Laura Suárez opined that these differentiated notions are increasingly out of date and the fashion brands have taken notice.
«The gamer world is an interesting tool to dismantle all the rigid gender codes that had been creeping in since the 20th century. Not only the fact that by choosing your avatar, you can choose your physical attributes, hair color or even clothes, but also more and more characters that have a cyborg or ambiguous aesthetic, in any case not binary. In that sense, the gaming strategy is also interesting for brands, echoing these challenges in terms of gender that are taking place on a social level.

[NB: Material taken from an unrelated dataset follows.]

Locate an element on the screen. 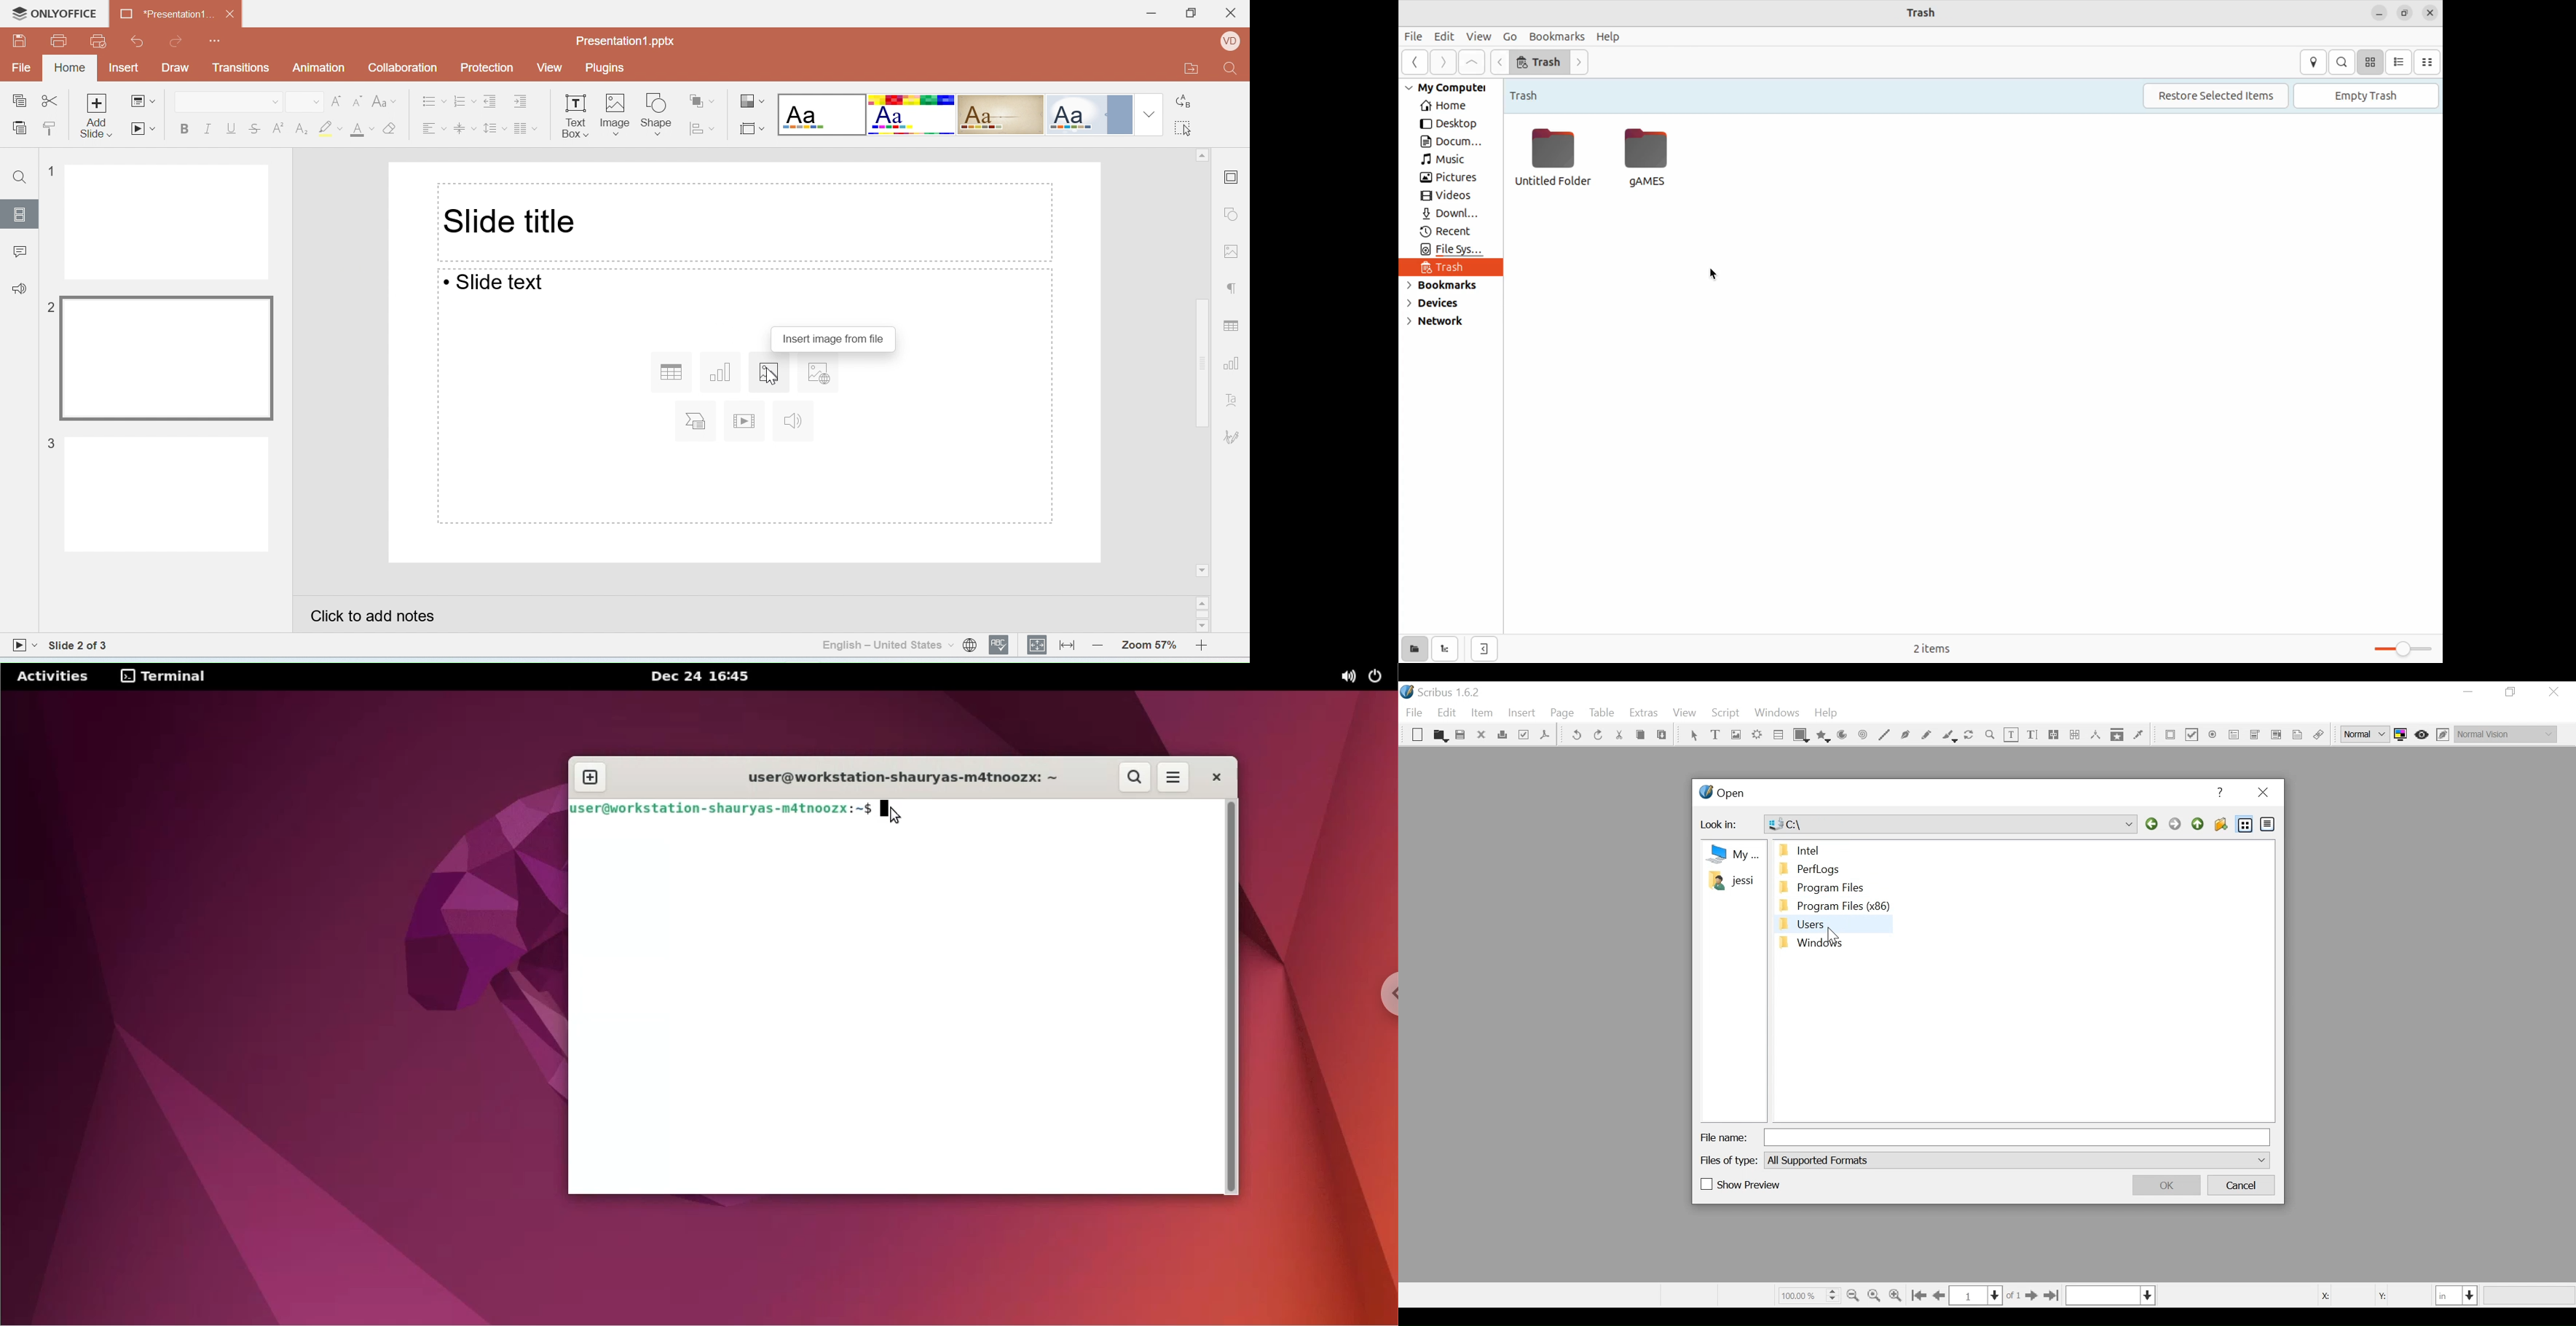  trash is located at coordinates (1540, 62).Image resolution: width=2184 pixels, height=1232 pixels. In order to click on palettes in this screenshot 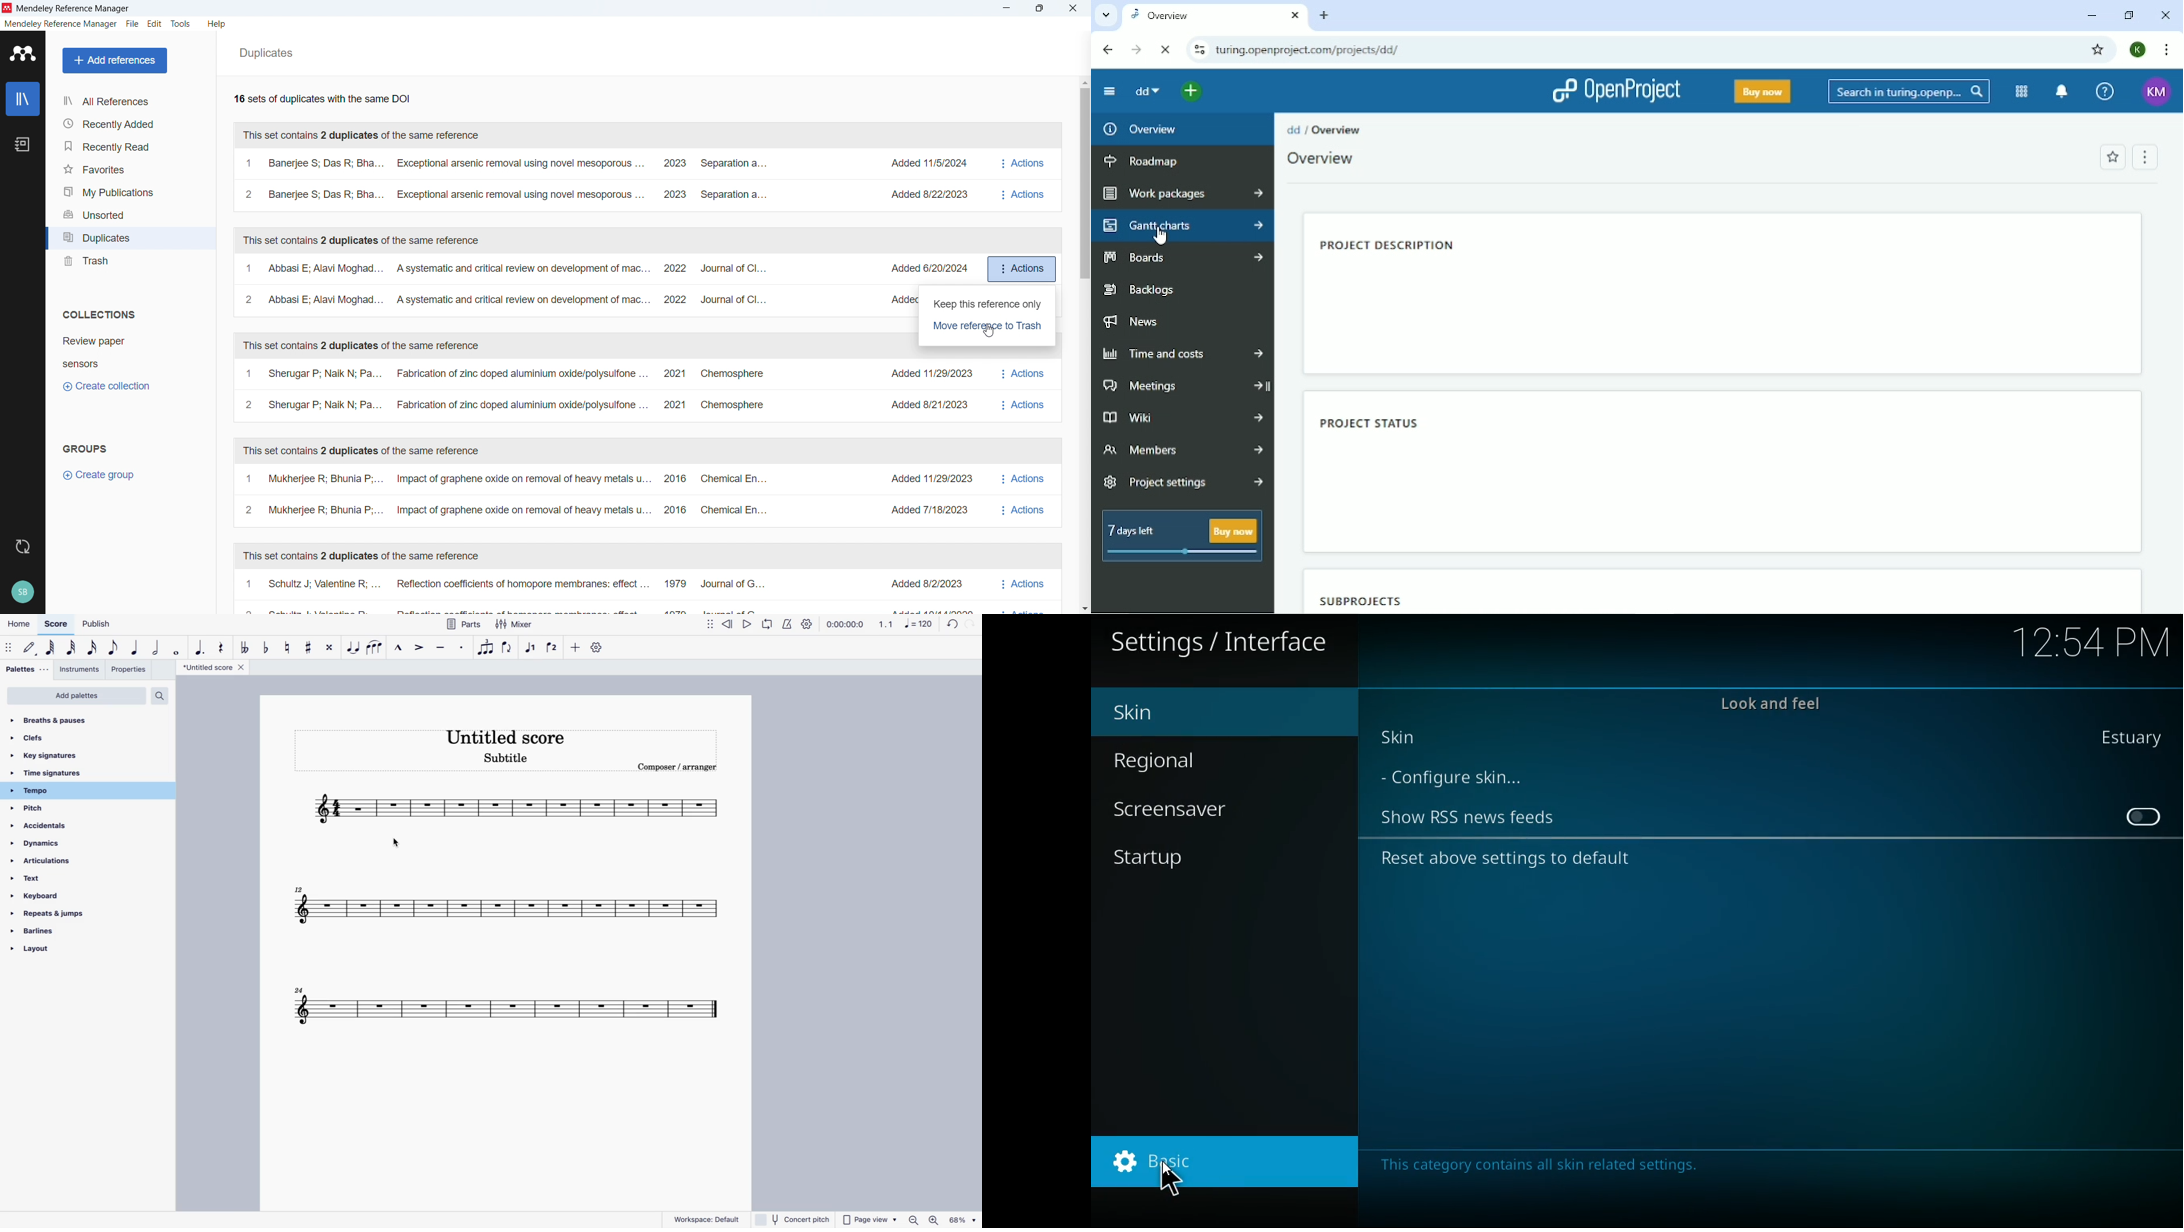, I will do `click(27, 670)`.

Laura Suárez, director of the Master of Fashion and teacher at IADE
«Geeks» and videogames
Suárez’s statements are also in accordance with the end of the stigmas related to video games to which Óscar Soriano referred. In this regard, the eSports player Laura Muñoz, also known as Aryenzz, added that it has always been thought that people who played video games were geeks or “adult people with childish personality who did not mature.” «My mother thought it was not a girl thing and that it was only intended for the little ones, “he told Hypertextual. “That is why many some media have only spoken badly about these issues although I am seeing, both on TV and radio and others, that they have a greater implication for wanting to understand that space and try to make it known.”
Collaborations between video games and brands are a way to approach a different audience
In general, Muñoz has seen that these collaborations have been well received, especially because they help to increase acceptance of the world of eSports in the “real” world and it is a way of getting closer to another type of public.
An example of the acceptance by gamers of the entry of brands in video games is Marbella Vice, the video game of Ibai Llanos on the GTA server. In the game, the Police textures in English were changed to those of the National Police and gamers could enter El Corte Inglés to buy clothes. The formula worked and has been a hit on Twitch.
Brands don’t want to be left behind
Fiction has already surpassed reality in some ways. And anyone who has not seen it coming is in danger of being left behind. This is not the case with brands like Gucci. On the online video game platform Roblox, players have paid for a handbag from the exclusive brand more than $ 4,000 through the Gucci Garden Experience. The bag, however, costs $ 2,450 in physical format.
“Always digital, never physical” is the motto of The Fabricant, a clothing brand that can only be used in digital environments. Selling pieces that do not exist, or that at least we cannot touch, is fashionable. So much so that The Fabricant managed to sell one of their dresses for $ 2,000 at auction. The barrier between what we can only physically see or touch gets smaller. This phenomenon is currently being fueled by the rise of non-fungible tokens (NFTs).
Even when it comes to influencers. In recent years, Instagram has become one of the most effective tools for fashion brands thanks to collaborations with influencers. María Pombo, Laura Escanes or Alexandra Pereira are some of the examples. But the digital has also imposed in this sector.
Lil Miquela has 3 million followers. He has done collaborations with brands like Prada and Chanel. But she is not a real woman. Vogue named her “the fictional girl of the moment” in 2019 and since then her popularity has not stopped growing. In addition to collaborating with different fashion brands, she is also an advocate for movements such as Black Lives Matter and LGBT rights. The creators of Lil Miquela have managed to attract an investment of up to 125 million dollars from the Spark Capital startup fund.